[Records for processing — start]
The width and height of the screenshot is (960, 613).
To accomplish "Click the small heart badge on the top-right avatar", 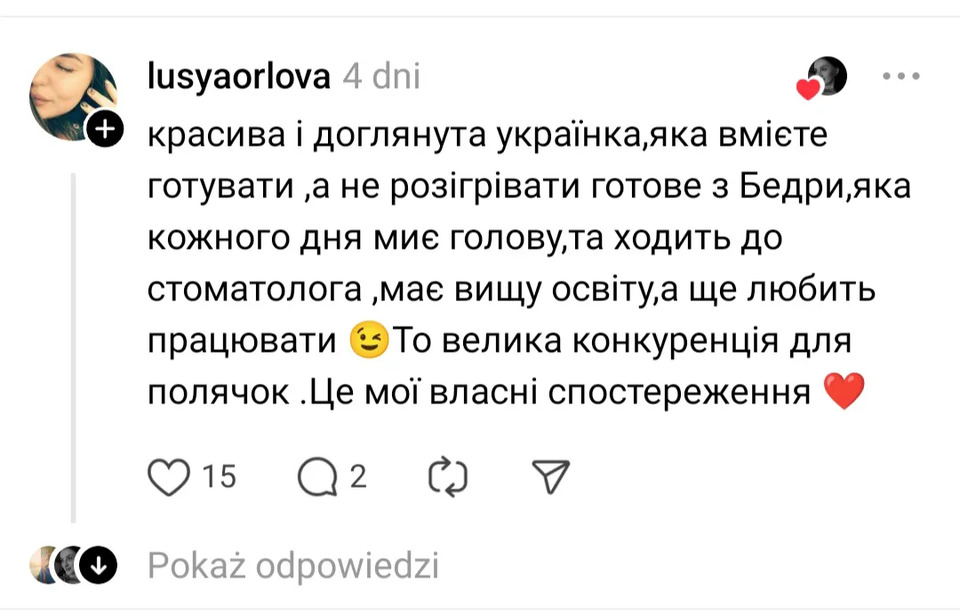I will 807,89.
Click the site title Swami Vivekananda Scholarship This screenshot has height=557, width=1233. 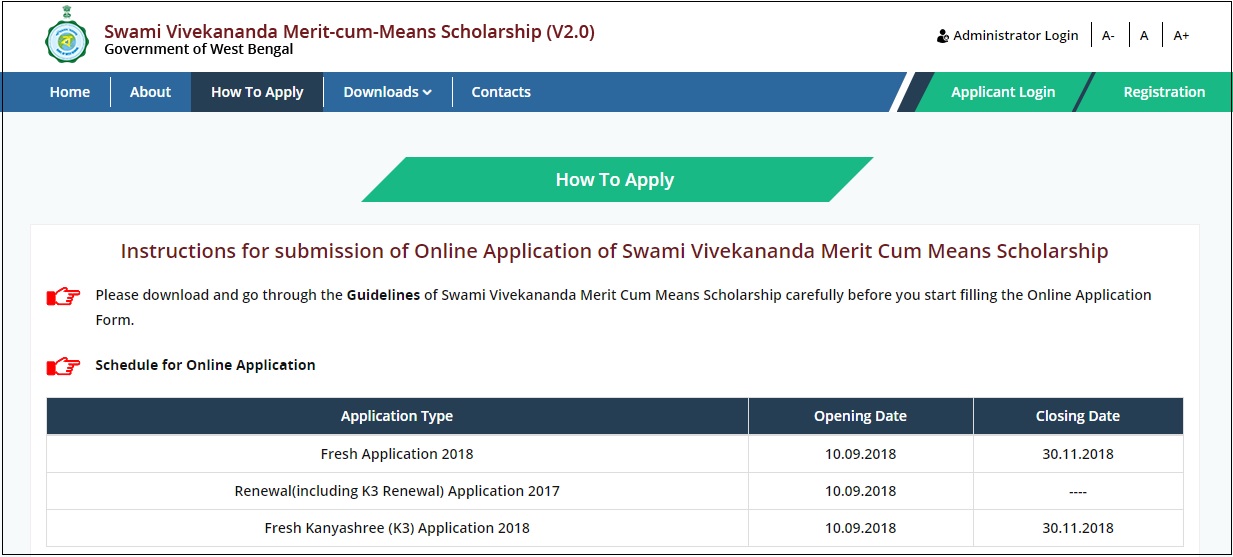(x=349, y=32)
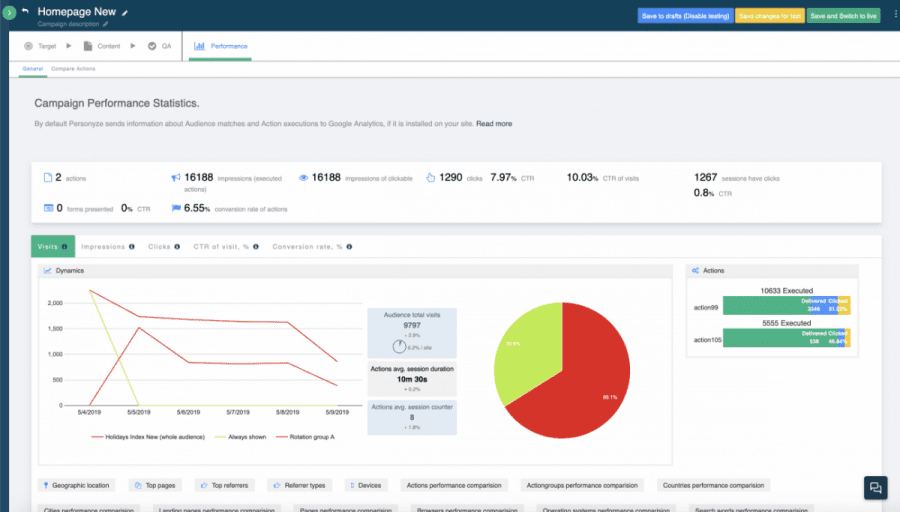Image resolution: width=900 pixels, height=512 pixels.
Task: Click the back arrow beside the campaign title
Action: coord(25,12)
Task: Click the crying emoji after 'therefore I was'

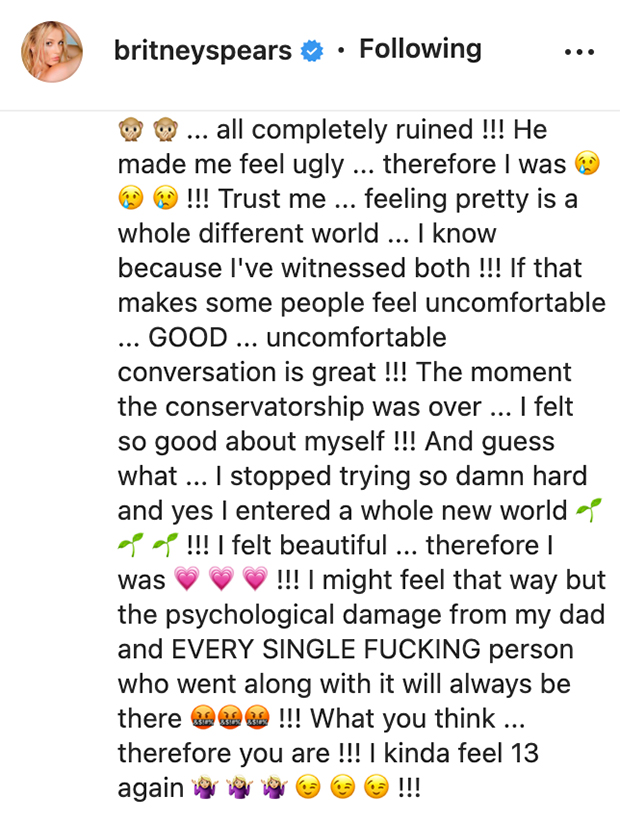Action: click(588, 164)
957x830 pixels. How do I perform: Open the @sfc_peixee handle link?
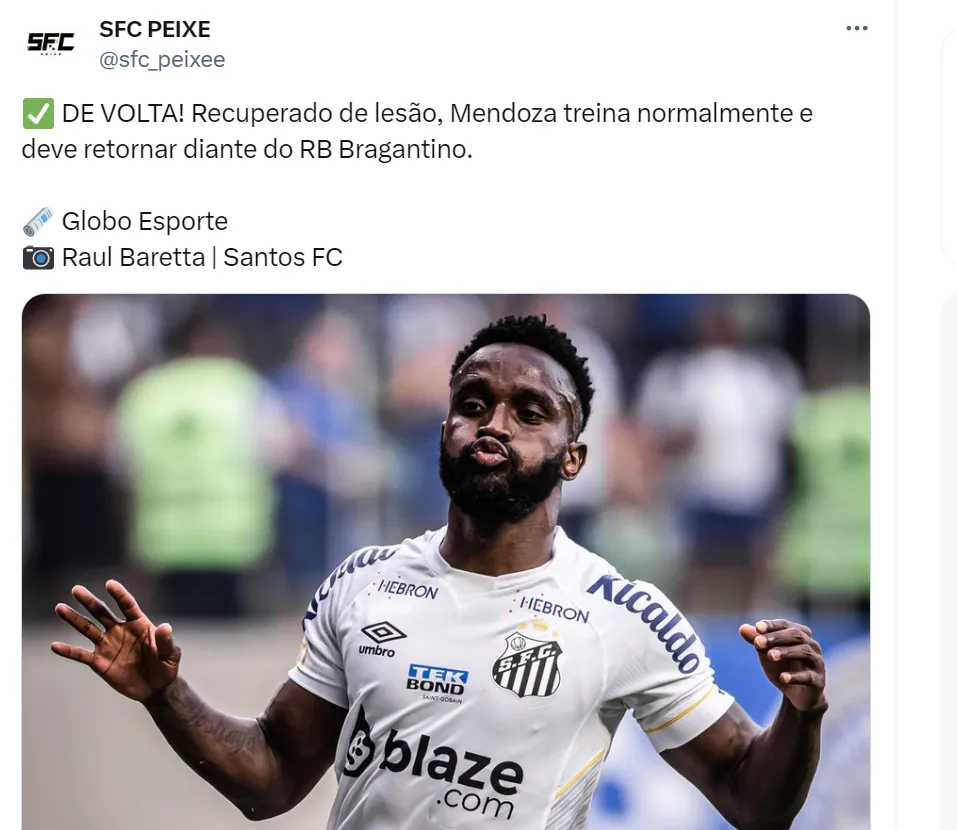coord(162,60)
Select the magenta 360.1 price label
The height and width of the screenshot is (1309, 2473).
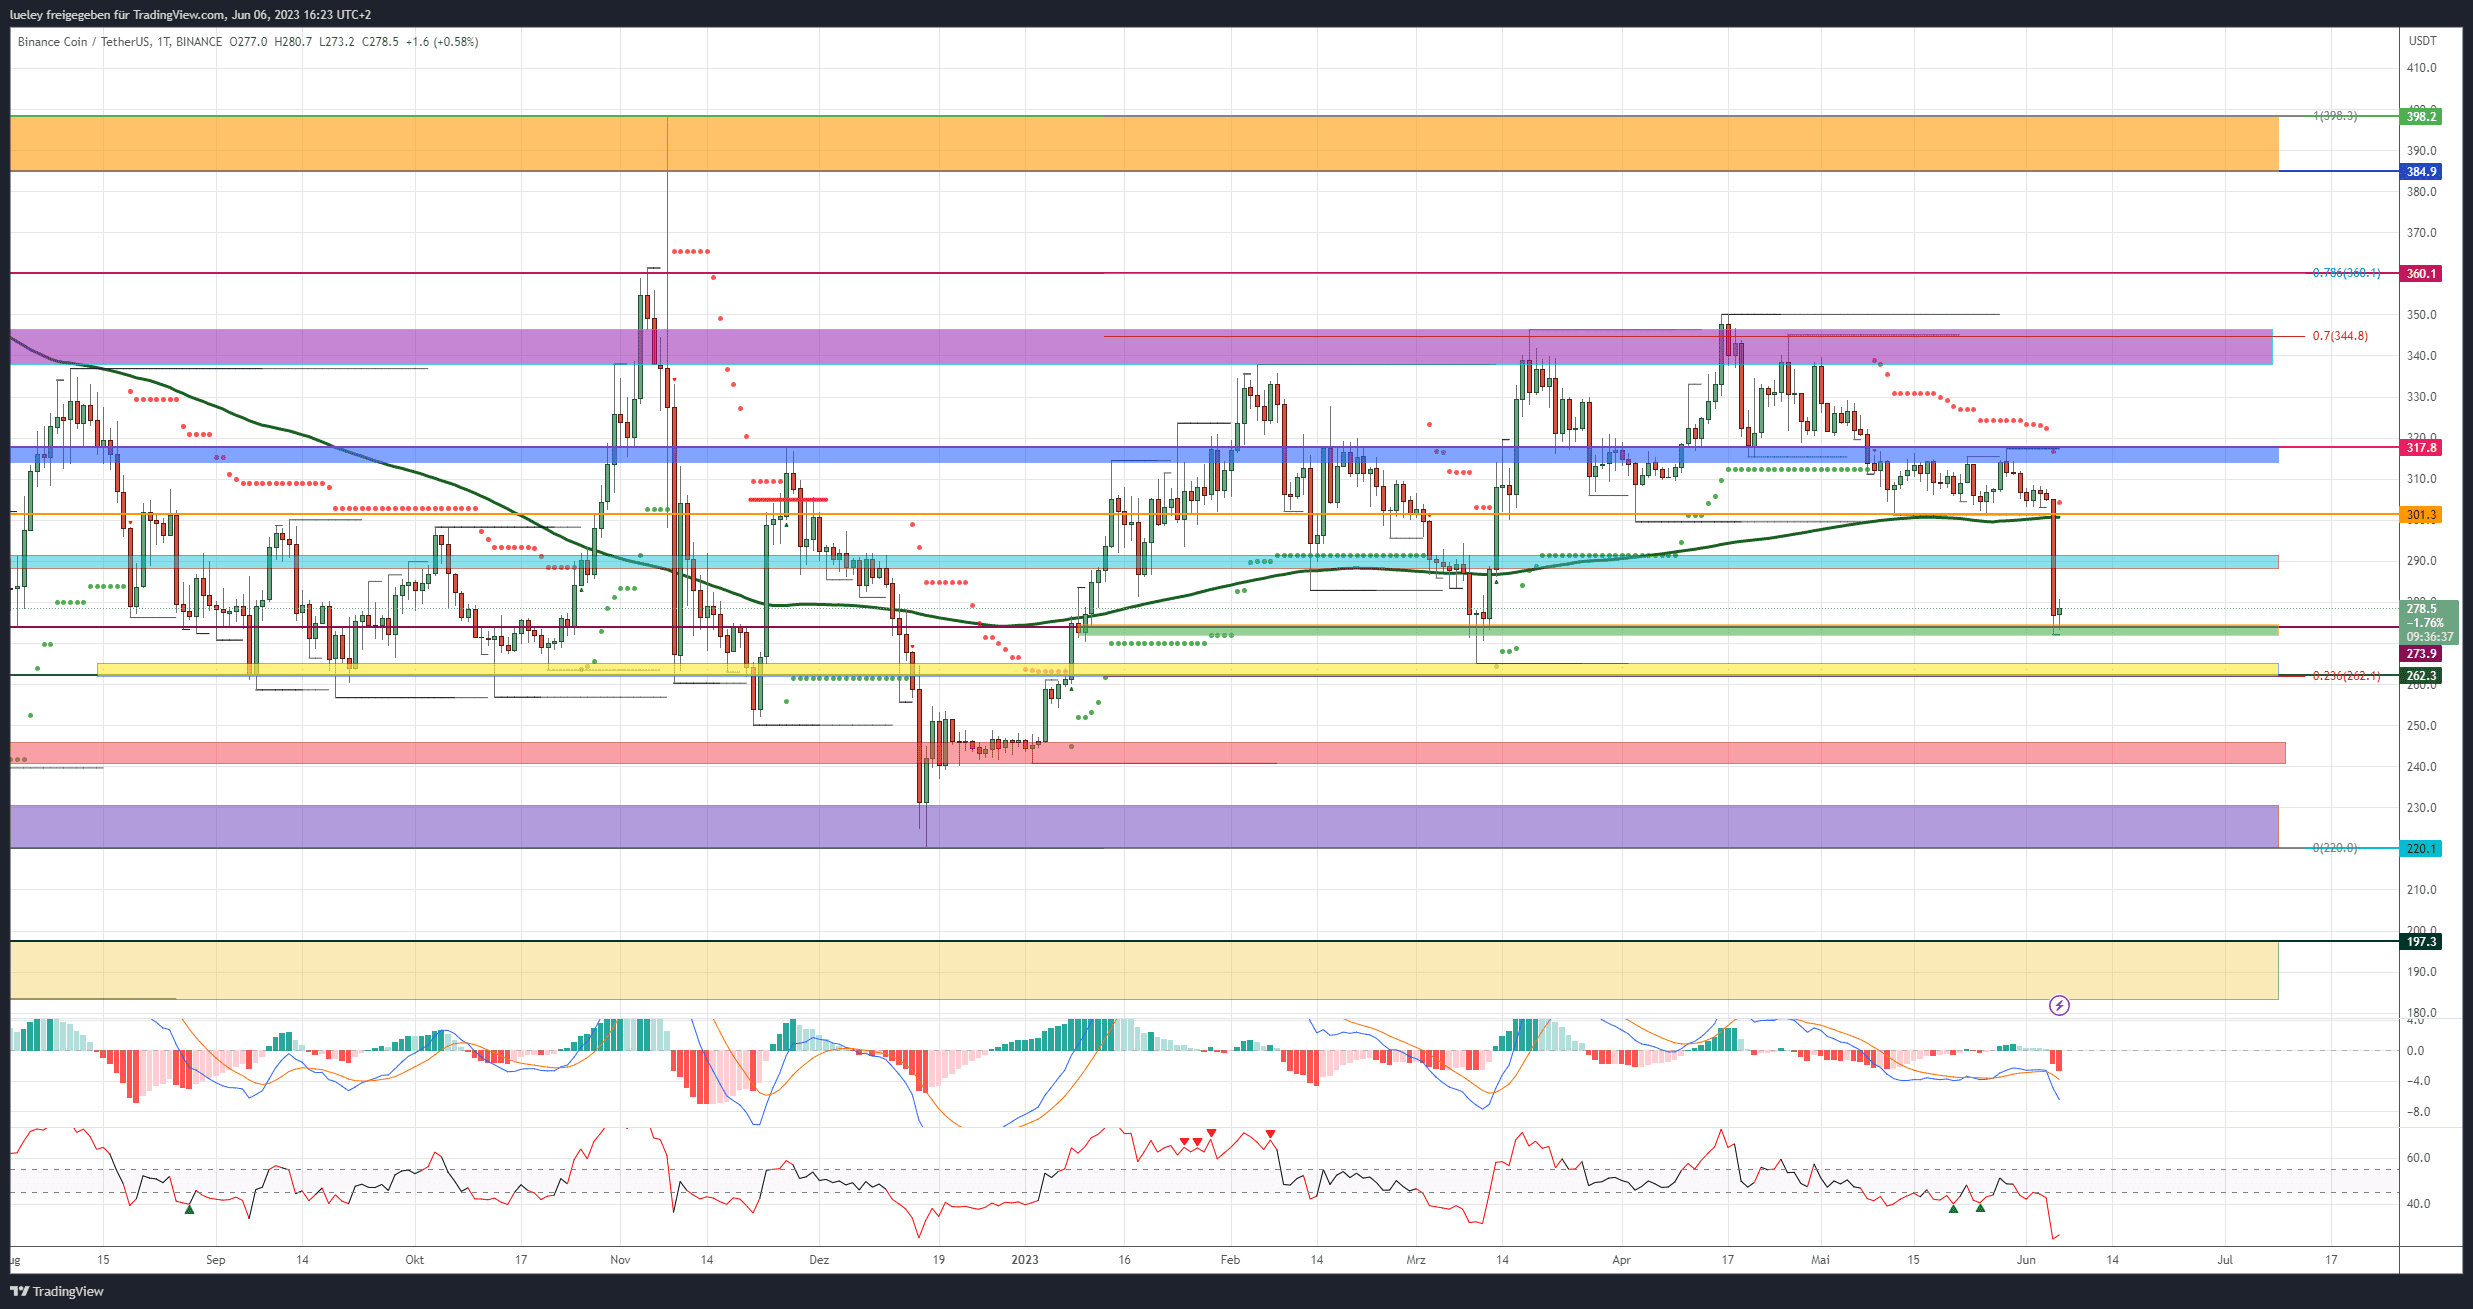2421,273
[Records for processing — finish]
Exercise details => Your answer must be the lines from the one containing "Task: Click the crying" through the last line of the records, printed exactly with no pictures; please include both ends.

Response for this exercise =>
Task: Click the crying emoji after 'therefore I was'

Action: click(588, 164)
957x830 pixels. How do I perform: Open the @sfc_peixee handle link?
coord(162,60)
Select the magenta 360.1 price label
The height and width of the screenshot is (1309, 2473).
2421,273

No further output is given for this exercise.